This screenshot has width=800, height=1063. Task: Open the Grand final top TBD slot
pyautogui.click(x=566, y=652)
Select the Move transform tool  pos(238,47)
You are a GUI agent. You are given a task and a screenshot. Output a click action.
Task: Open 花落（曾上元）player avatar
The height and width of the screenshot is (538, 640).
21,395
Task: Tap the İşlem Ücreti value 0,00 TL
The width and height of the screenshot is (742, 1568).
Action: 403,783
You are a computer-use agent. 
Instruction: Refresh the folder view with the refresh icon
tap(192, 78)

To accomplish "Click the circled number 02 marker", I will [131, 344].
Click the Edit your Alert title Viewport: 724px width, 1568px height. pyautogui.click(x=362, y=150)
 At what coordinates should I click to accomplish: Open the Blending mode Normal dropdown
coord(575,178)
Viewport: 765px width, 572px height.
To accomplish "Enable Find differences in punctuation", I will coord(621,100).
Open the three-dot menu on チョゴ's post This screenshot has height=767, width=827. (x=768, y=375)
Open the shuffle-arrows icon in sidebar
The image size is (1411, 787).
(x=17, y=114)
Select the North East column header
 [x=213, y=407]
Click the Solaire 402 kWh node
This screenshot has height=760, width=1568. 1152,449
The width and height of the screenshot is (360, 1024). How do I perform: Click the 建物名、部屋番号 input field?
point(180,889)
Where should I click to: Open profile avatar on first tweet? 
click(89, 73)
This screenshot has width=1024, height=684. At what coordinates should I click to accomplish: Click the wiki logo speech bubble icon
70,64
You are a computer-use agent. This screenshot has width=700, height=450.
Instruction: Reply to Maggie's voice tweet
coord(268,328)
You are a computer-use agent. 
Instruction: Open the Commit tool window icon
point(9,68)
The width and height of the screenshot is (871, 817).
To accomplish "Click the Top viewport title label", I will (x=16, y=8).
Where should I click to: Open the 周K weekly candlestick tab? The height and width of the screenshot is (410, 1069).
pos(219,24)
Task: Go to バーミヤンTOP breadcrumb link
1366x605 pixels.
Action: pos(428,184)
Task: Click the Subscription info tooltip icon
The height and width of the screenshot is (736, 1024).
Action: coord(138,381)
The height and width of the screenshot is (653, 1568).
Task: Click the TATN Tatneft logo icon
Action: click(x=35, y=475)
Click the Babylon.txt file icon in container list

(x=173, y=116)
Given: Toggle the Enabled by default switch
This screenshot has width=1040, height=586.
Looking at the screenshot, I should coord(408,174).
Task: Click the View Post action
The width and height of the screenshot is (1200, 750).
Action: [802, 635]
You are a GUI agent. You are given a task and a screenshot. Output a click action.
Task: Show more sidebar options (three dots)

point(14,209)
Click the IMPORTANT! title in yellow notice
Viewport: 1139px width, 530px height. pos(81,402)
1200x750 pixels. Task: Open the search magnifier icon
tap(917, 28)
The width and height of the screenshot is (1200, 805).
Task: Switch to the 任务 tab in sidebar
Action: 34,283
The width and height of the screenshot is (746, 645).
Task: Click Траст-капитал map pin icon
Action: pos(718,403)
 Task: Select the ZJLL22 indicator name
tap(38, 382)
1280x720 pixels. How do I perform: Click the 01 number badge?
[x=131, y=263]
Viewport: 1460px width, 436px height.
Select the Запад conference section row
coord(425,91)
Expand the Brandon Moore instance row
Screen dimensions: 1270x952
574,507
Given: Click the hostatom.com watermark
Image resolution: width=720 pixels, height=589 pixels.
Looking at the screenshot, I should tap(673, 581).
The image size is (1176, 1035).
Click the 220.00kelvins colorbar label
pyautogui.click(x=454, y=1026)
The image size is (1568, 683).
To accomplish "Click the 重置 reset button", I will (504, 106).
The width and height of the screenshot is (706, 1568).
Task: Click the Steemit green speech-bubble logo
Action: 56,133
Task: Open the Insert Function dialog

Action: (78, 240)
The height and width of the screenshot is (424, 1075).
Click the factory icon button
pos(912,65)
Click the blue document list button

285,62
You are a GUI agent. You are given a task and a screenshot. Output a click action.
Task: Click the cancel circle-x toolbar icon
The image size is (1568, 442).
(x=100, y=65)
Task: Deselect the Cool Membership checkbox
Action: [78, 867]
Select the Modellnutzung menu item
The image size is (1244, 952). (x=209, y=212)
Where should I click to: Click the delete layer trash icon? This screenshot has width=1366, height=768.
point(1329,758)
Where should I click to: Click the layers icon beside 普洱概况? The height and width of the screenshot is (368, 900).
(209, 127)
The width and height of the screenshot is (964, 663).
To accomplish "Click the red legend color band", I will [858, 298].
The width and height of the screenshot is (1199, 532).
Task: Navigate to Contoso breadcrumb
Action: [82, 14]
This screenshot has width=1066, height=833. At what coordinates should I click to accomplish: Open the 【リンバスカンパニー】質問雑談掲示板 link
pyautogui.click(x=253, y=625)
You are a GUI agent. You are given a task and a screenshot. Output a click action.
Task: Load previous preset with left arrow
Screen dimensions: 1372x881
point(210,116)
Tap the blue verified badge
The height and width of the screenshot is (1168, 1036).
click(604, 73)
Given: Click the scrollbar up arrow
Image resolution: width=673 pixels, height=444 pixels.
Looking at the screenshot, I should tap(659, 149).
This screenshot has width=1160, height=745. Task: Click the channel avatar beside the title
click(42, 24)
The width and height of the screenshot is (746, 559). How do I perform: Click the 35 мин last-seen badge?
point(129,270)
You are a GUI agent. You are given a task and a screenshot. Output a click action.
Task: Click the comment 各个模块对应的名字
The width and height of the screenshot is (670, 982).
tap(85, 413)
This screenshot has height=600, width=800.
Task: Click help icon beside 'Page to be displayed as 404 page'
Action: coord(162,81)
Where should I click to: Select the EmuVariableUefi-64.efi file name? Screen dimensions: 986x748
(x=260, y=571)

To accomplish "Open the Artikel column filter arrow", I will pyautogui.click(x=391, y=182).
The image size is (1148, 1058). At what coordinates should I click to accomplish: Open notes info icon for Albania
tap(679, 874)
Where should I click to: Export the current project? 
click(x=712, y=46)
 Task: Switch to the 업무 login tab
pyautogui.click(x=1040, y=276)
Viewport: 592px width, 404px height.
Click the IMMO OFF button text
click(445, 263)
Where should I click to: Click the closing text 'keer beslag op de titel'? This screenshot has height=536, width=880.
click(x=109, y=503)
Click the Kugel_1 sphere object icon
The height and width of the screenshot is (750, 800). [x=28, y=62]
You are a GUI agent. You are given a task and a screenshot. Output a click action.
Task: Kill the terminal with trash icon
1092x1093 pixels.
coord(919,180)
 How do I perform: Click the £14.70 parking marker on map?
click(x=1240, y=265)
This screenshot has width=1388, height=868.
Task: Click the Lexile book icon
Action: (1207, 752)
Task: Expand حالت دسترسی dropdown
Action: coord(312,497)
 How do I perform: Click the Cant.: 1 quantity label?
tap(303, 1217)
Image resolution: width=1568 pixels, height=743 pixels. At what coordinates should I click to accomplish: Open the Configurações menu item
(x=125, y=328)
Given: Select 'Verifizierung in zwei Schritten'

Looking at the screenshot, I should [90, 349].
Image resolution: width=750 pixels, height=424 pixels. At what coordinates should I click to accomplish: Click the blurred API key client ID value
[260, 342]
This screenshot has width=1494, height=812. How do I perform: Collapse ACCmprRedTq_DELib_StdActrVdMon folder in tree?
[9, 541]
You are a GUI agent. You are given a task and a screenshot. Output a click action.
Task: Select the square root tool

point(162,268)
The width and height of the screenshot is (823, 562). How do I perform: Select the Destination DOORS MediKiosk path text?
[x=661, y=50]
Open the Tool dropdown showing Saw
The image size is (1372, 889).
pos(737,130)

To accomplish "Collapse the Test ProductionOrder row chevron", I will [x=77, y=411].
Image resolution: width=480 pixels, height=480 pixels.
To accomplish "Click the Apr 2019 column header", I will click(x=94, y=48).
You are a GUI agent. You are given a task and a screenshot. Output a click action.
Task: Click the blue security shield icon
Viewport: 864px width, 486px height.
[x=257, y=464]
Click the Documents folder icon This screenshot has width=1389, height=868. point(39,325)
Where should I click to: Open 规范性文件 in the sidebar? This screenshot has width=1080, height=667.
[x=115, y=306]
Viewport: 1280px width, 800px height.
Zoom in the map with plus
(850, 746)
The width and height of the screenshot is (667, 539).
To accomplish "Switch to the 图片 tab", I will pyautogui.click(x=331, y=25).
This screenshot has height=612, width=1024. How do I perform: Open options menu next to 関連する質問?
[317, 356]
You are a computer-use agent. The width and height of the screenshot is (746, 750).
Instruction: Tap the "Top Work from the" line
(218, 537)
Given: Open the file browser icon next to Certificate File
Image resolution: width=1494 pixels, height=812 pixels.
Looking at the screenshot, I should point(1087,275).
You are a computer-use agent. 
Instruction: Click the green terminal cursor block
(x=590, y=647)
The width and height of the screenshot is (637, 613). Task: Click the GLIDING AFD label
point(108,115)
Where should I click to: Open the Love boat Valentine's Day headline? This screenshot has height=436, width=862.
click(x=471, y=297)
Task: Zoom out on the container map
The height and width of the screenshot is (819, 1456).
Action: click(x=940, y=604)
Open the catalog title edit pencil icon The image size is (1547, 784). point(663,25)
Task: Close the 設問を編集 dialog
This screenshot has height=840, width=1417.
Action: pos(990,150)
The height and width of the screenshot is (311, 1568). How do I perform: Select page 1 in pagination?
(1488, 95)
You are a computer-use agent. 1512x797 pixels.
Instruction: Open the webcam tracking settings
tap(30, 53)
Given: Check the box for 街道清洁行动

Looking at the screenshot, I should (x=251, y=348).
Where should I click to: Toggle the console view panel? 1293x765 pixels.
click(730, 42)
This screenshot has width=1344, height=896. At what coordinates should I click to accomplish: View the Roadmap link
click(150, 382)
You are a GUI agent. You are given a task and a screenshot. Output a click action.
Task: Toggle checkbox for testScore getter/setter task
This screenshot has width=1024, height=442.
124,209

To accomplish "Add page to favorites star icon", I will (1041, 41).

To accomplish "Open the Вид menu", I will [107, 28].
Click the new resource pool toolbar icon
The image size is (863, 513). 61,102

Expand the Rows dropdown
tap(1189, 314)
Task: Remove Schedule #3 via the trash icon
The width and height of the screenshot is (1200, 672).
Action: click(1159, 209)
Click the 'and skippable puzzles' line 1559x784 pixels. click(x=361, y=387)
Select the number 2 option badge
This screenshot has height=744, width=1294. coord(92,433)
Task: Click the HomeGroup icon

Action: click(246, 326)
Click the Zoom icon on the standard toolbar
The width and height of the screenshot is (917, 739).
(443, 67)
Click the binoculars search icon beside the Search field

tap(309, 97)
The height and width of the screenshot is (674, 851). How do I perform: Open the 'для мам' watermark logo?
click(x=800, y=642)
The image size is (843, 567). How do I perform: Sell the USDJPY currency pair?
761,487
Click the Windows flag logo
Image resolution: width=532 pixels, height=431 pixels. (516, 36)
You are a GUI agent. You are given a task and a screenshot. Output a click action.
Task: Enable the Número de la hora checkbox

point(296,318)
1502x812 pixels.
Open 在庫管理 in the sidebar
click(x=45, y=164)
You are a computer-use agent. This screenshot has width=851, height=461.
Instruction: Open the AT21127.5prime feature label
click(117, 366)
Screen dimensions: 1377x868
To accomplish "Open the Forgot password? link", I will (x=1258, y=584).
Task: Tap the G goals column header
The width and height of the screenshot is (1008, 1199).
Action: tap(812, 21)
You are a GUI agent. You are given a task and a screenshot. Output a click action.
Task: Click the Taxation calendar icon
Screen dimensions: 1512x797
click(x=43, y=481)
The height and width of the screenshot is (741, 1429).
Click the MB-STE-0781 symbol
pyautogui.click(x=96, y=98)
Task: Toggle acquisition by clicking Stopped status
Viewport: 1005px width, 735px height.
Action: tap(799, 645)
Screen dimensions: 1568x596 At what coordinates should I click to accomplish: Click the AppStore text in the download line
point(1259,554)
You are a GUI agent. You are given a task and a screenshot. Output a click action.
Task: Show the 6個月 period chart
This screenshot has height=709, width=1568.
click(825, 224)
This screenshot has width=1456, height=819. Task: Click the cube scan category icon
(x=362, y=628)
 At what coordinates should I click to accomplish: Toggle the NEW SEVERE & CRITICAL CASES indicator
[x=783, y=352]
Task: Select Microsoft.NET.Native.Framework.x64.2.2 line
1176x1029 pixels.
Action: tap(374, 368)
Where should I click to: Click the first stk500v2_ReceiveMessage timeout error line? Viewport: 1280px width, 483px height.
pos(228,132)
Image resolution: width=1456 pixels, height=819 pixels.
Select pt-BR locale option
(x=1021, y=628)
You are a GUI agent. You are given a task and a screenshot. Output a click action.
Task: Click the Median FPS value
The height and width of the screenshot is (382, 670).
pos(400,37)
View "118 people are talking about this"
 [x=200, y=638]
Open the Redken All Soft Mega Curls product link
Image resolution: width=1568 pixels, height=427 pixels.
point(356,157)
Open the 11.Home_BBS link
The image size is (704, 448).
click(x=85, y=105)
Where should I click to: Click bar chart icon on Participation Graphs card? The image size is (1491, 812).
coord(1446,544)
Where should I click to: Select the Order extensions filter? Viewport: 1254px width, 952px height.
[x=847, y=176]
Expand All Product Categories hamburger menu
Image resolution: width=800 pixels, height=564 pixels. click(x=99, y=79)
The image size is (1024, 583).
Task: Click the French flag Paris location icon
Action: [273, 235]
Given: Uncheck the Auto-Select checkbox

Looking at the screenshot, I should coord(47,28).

● **Problem statement**: Give the lines from the line with "Click the Windows flag logo" to the line with "click(x=45, y=164)" again, swapping "checkbox" for "tick box" and leaving everything else as it is.

● **Response to the task**:
Click the Windows flag logo
Image resolution: width=532 pixels, height=431 pixels. (516, 36)
You are a GUI agent. You are given a task and a screenshot. Output a click action.
Task: Enable the Número de la hora tick box

point(296,318)
1502x812 pixels.
Open 在庫管理 in the sidebar
click(x=45, y=164)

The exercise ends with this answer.